According to security vendor Bolster’s 2022 State of Phishing & Online Fraud Annual Report, there were over 10.5 million pages built in 2021 by cybercriminals to trick victims into giving up credentials, banking details, or personal information. That equates to just under 890,000 pages a month!
What’s really disturbing is the overwhelming focus on tech companies as victims; according to the report, the number one vertical targeted was the Technology sector, representing 30% of all attacks. What makes this disturbing is the growth in supply chain attacks (e.g., the Solarwinds attack early last year) that could give hackers entrée into a vendor that would potentially provide access to thousands of customer networks.
To accomplish this, cybercriminals are continuing to impersonate some of the most well-known brands. According to the report, the top brands impersonated are Microsoft, Facebook, Amazon, Apple, Adobe, and Netflix – with Microsoft being so dominant that they outpace the total of the others combined! The malicious web content is also being hosted with reputable providers including: Cloudflare, Google, and Amazon. And emails are being sent predominantly (72% of the time) via Gmail.

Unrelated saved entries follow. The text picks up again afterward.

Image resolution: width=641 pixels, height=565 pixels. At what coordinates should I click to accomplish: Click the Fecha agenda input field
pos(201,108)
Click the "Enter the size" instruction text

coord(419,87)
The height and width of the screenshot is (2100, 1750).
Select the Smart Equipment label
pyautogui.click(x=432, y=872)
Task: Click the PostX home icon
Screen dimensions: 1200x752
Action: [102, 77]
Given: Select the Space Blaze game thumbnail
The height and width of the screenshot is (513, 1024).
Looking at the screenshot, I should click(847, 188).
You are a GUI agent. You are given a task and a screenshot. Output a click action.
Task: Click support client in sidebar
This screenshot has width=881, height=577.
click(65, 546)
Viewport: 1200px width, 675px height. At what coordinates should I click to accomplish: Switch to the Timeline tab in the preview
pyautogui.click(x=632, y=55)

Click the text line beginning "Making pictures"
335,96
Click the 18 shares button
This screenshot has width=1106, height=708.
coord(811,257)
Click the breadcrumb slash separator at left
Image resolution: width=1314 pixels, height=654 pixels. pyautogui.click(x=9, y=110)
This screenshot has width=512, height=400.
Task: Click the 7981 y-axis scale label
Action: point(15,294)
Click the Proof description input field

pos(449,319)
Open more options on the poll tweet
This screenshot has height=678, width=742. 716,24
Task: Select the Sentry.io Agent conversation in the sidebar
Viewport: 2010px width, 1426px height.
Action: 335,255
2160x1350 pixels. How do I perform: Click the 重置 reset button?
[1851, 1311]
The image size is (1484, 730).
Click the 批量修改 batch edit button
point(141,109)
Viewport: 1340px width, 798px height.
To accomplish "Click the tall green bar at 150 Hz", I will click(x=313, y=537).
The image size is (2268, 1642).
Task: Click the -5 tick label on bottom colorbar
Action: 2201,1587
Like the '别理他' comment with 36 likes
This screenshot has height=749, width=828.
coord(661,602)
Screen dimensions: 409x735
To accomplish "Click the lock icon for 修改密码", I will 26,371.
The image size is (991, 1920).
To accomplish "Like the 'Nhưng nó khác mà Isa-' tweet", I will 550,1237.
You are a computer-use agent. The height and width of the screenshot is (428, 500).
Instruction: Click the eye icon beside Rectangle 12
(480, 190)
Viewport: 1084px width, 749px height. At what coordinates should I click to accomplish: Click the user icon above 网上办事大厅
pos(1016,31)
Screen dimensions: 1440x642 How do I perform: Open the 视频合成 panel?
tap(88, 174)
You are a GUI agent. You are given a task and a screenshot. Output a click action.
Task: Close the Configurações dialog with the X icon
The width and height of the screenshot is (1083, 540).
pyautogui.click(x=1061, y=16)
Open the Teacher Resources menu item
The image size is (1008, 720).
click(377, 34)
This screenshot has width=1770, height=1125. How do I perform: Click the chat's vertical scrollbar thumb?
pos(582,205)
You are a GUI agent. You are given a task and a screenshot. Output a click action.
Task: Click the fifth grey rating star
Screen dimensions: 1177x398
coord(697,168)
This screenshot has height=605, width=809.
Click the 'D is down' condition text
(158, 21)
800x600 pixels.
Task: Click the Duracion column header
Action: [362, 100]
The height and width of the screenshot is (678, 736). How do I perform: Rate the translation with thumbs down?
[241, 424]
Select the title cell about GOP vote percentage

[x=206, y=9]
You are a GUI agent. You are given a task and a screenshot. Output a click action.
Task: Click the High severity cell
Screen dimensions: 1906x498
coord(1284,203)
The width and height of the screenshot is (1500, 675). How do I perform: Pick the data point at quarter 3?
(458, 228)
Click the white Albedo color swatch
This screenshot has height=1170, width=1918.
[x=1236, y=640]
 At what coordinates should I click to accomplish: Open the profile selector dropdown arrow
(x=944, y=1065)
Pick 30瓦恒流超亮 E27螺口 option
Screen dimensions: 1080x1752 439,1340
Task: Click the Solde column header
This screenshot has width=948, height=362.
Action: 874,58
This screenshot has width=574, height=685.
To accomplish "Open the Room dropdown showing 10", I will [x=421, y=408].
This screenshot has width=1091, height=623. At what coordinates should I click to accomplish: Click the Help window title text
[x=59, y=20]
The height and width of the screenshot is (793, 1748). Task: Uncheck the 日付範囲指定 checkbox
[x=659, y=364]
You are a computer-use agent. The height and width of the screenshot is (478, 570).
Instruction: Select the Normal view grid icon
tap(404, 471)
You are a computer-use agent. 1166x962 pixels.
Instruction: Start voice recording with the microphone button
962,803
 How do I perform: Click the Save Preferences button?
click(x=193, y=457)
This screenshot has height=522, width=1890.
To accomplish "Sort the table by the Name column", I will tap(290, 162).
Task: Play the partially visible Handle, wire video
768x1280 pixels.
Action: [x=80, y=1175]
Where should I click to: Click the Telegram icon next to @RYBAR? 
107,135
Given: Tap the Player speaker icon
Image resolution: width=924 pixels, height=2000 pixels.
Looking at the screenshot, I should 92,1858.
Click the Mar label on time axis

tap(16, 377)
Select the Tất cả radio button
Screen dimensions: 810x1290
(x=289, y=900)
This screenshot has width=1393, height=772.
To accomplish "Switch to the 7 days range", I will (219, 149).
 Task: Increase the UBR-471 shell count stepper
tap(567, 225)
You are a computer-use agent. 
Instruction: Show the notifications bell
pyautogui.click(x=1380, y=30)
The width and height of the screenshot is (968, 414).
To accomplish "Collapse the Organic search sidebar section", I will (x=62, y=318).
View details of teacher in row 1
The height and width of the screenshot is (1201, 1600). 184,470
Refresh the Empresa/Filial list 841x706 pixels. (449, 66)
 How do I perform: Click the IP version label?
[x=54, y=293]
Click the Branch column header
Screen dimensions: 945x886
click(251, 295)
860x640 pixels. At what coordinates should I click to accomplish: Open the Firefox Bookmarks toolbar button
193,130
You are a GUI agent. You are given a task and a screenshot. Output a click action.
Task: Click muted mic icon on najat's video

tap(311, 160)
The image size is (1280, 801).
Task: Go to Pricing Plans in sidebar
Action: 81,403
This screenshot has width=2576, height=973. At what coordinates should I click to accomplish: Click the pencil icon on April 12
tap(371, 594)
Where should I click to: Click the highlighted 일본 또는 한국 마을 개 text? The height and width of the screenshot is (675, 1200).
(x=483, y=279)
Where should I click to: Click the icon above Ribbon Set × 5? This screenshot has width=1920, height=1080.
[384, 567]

All of this is done to trick security solutions into thinking because the hosting, the domains, and the email platforms are all credible, that the phishing and scam emails must be equally credible.
This leaves the user as the last line of defense – where Security Awareness Training is the proper layer to be put into place, educating users on how to identify scams with a heightened sense of vigilance. By implementing this layer, emails and web content that make their way past security solutions will be spotted and stopped in their tracks by users – well before the content has any ability to do damage.